AP20187-mediated activation of a chimeric insulin receptor results in insulin-like actions in skeletal muscle and liver of diabetic mice.

Diabetes mellitus (DM) derives from either insulin deficiency (type 1) or resistance (type 2). Insulin regulates glucose metabolism and homeostasis by binding to a specific membrane receptor (IR) with tyrosine kinase activity, expressed by its canonical target tissues. General or tissue-specific IR ablation in mice results in complex metabolic abnormalities, which give partial insights into the role of IR signaling in glucose homeostasis and diabetes development.

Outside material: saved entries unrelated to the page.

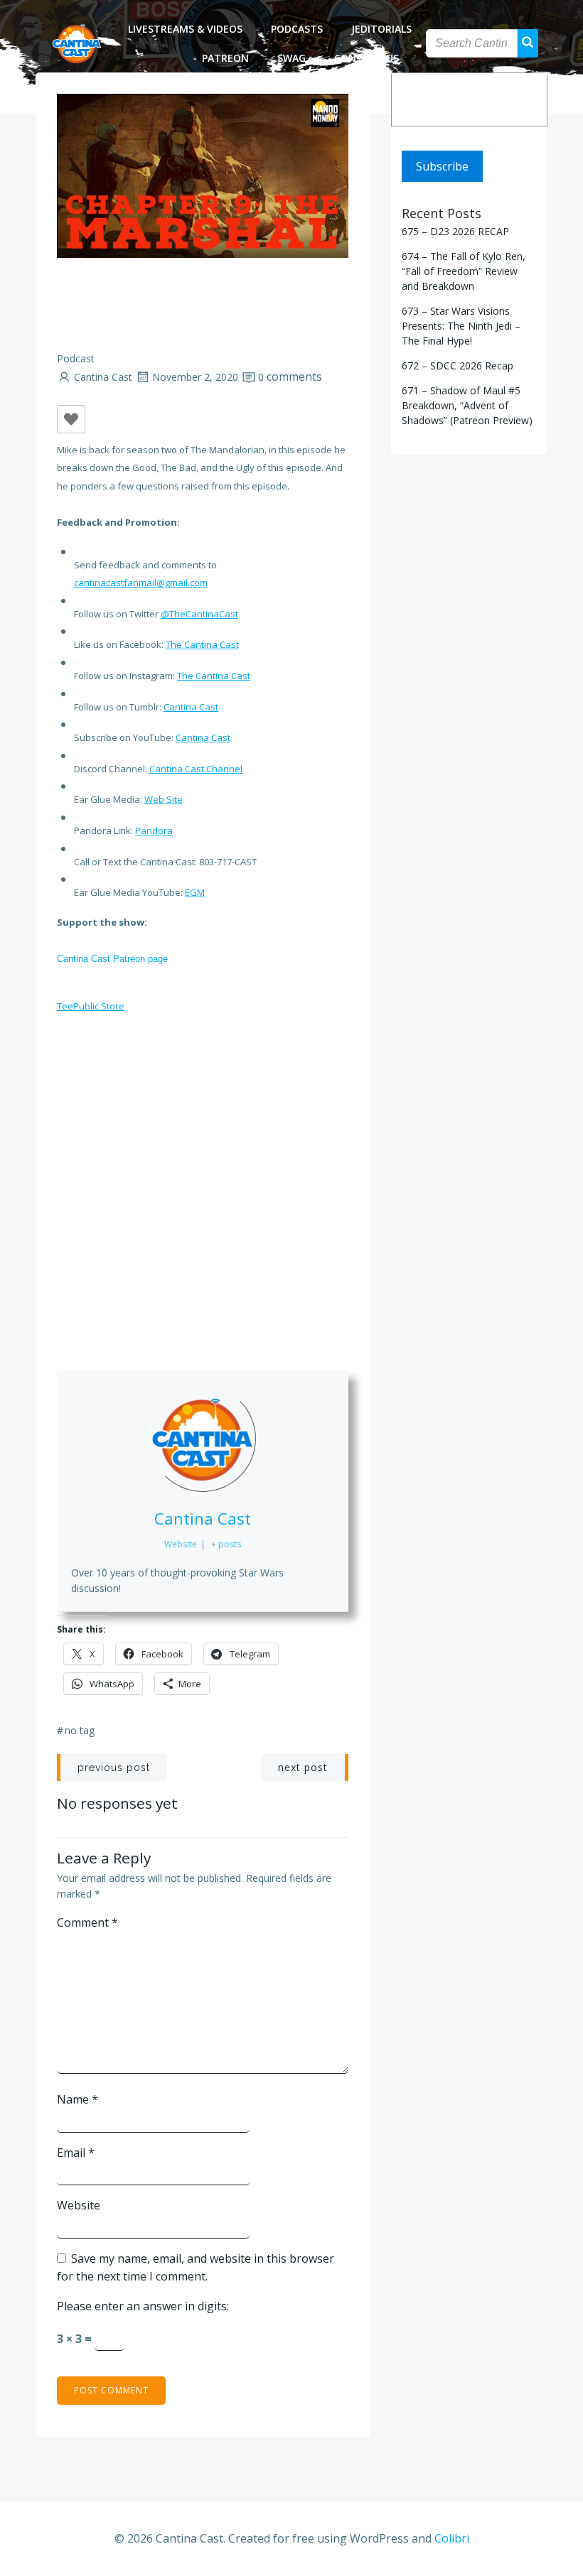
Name (77, 2099)
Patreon (225, 58)
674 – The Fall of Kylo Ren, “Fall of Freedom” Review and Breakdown (463, 271)
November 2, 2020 (195, 377)
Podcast (76, 358)
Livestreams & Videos (185, 29)
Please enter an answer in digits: (143, 2306)
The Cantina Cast (202, 644)
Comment (87, 1922)
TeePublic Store (90, 1006)
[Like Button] (71, 419)
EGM (195, 892)
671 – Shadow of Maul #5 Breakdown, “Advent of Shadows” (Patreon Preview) (467, 405)
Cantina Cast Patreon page (112, 958)
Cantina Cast (103, 377)
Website (78, 2205)
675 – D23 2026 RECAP (455, 231)
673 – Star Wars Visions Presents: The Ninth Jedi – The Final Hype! (461, 325)
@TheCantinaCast (199, 613)
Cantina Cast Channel (195, 768)
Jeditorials (381, 29)
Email (76, 2152)
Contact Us (366, 58)
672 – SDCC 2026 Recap (457, 365)
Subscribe (442, 166)
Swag (291, 58)
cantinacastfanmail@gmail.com (141, 582)
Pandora (154, 830)
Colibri (451, 2538)
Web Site (163, 799)
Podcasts (297, 29)
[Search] (527, 99)
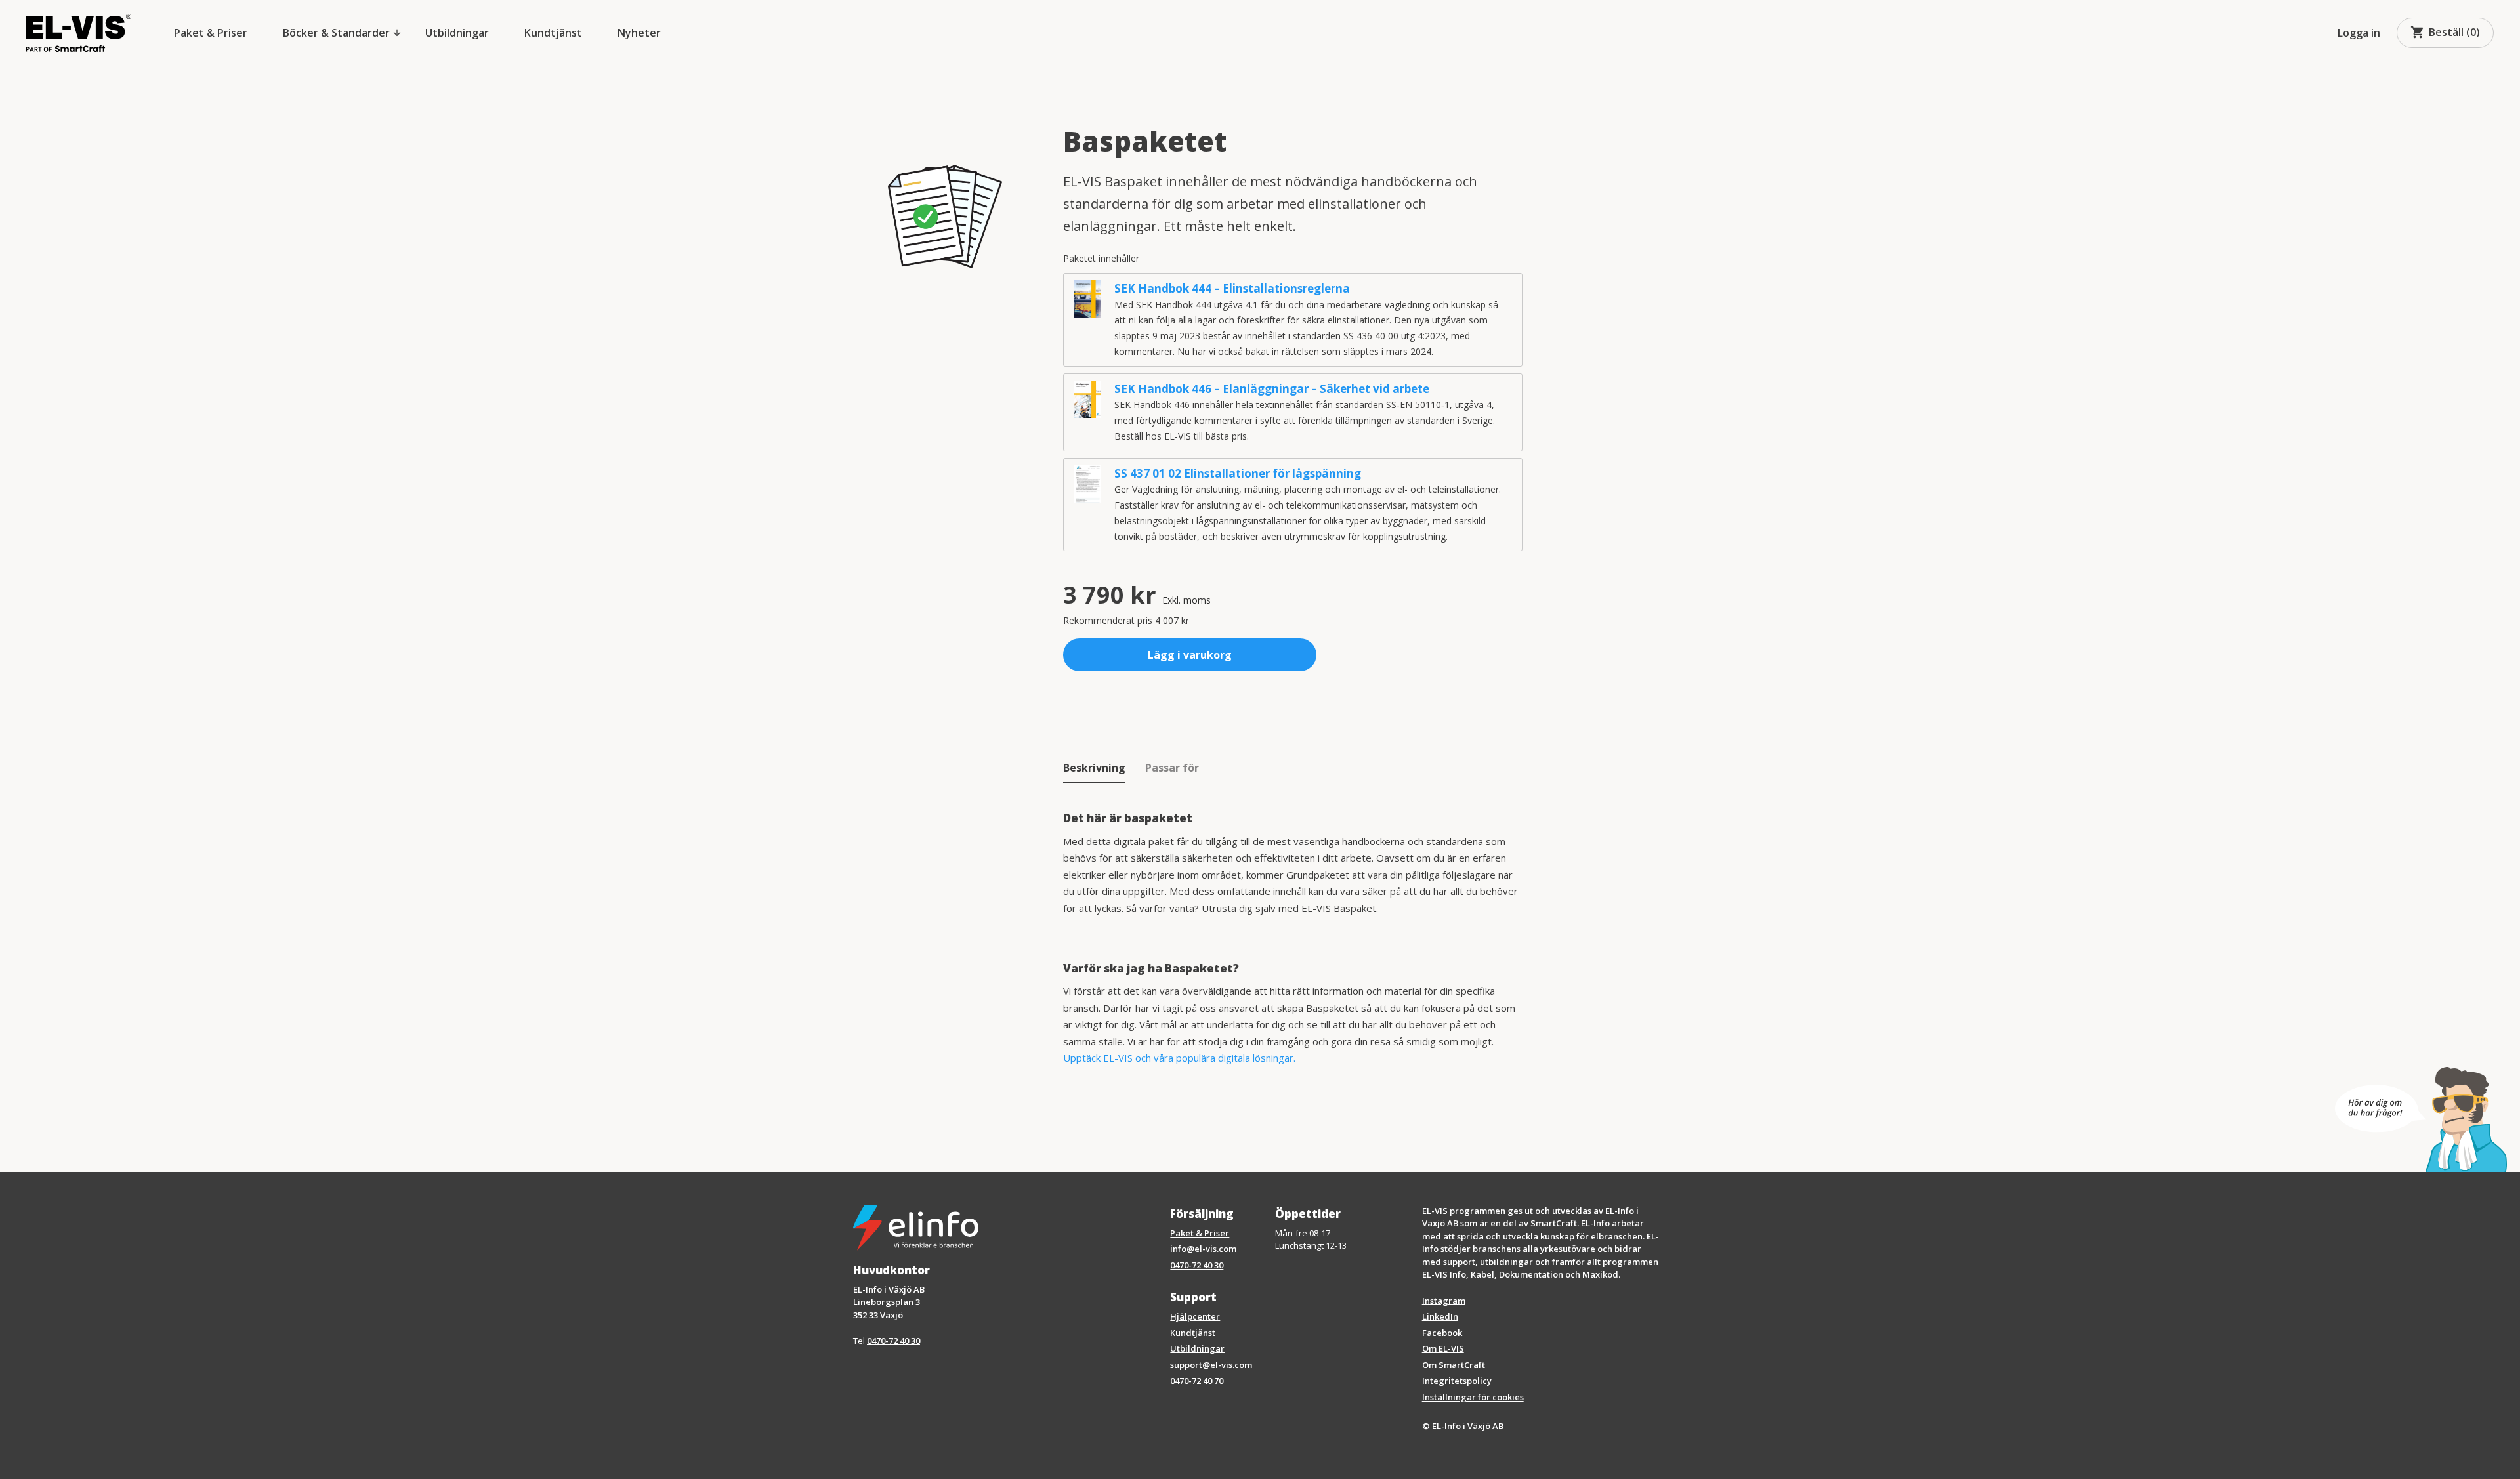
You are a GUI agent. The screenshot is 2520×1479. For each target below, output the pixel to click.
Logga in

We generated a chimeric IR (LFv2IRE) inducible on administration of the small molecule drug AP20187. This represents a powerful tool to induce insulin receptor signaling in the hormone target tissues in DM animal models. Here we use adeno-associated viral (AAV) vectors to transduce muscle and liver of nonobese diabetic (NOD) mice with LFv2IRE. Systemic AP20187 administration results in time-dependent LFv2IRE tyrosine phosphorylation and activation of the insulin signaling pathway in both liver and muscle of AAV-treated NOD mice. AP20187 stimulation significantly increases hepatic glycogen content and muscular glucose uptake similarly to insulin. The LFv2IRE-AP20187 system represents a useful tool for regulated and rapid tissue-specific restoration of IR signaling and for dissection of insulin signaling and function in the hormone canonical and noncanonical target tissues.